In response to the protests he called, Morales has himself become the target of a new “terrorism” investigation, announced by the government of current president Luis Arce, 61 – who served as finance minister under the former president and is now his main rival.

Morales has been entrenched since October in the coca-growing region of Chapare, where hundreds of coca farmers are preventing police and military forces from executing an arrest warrant over allegations that Morales fathered a child with a 15-year-old girl during his presidency in 2016.

“Democracy in our country is at risk,” said President Arce following the killing of the four police officers.

Three officers were shot dead by protesters last Wednesday in the mining town of Llallagua, where a 17-year-old student also died, reportedly beaten to death by protesters who accused him of being a police informant.

The fourth officer was in a village in the Cochabamba department when, according to the government, he was “kidnapped by a mob” and killed with dynamite strapped to his chest. In the same village, a civilian was shot dead by what the government claims was gunfire from protesters.

“[The officers] were Bolivians who gave their lives at a time when the country is under siege, facing the risk that elections might not be able to take place,” said Arce.

The UN human rights office has called for an “impartial and thorough” investigation into the deaths.

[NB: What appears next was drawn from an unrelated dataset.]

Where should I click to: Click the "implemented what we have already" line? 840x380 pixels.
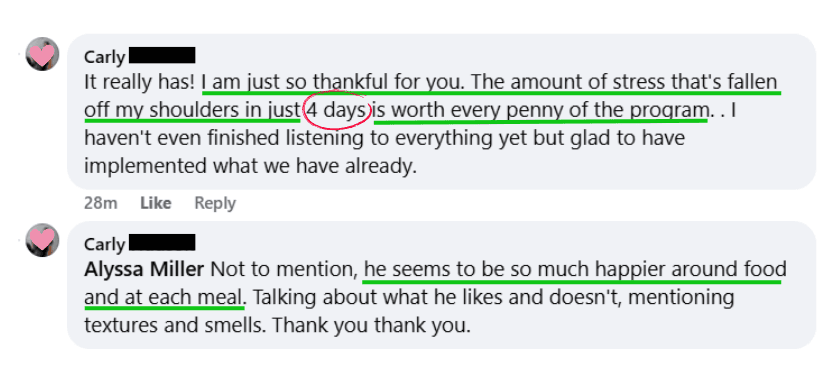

Morales, who had defended “mobilisation and blockades” as “legitimate expressions of resistance,” later said he is an “enemy of protests” and claimed that “what happened in Llallagua was well staged” to incriminate his supporters.

“It’s crazy for him to say that, because he is the ‘father’ of the blockades: he built his entire political career blocking roads,” said economic analyst Gonzalo Chávez Alvarez, a professor at the Universidad Católica Boliviana.

Morales is barred from running by a constitutional court ruling that reaffirmed the constitution’s two-term presidential limit and by the electoral court, which argued that his party is not officially registered.

Bolivia’s longest-serving leader governed from 2006 to 2019. After about a decade of prosperity driven by a natural gas boom, reserves had dwindled, and an economic crisis began.

In 2019, he sought a fourth term; there was a blackout during the vote count, and when it resumed, it showed him as the winner. The country erupted in violent protests, and Morales fled to Mexico and later to Argentina.

After his protégé Arce won the presidency in 2020, Morales returned, but the two soon fell out.

Under Arce, the economy has deteriorated, and the country is now facing its worst economic crisis since the hyperinflation of 1985, with inflation and a shortage of US dollars and fuel.

Deeply unpopular, the president reversed his decision to seek re-election and now backs his former interior minister, 36-year-old lawyer Eduardo del Castillo.

Even within the left, he will face competition from the equally young senate president, 36-year-old Andrónico Rodríguez, once seen as Morales’s natural heir due to his Indigenous roots and leadership in the coca growers’ union, but now treated as a traitor by the former president.

On the right, businessman Samuel Doria Medina, 66, and former president Jorge “Tuto” Quiroga, 65, are polling well, and will try to oust the Movimiento al Socialismo (Mas) party after nearly two decades in power.

Meanwhile, police and military forces have so far failed to execute the arrest warrant against Morales over the allegation of statutory rape.

Last week, all other presidential candidates except him met in the capital, La Paz. At the end of the meeting, the head of the electoral court, Óscar Hassenteufel, pledged that elections would go ahead “without fail” on 17 August.

“Morales wants to enter the elections at all costs, and he won’t succeed,” said economist Alvarez. “So there’s uncertainty over whether the elections will really happen because it’s hard to say whether Morales will have enough strength to stop them.”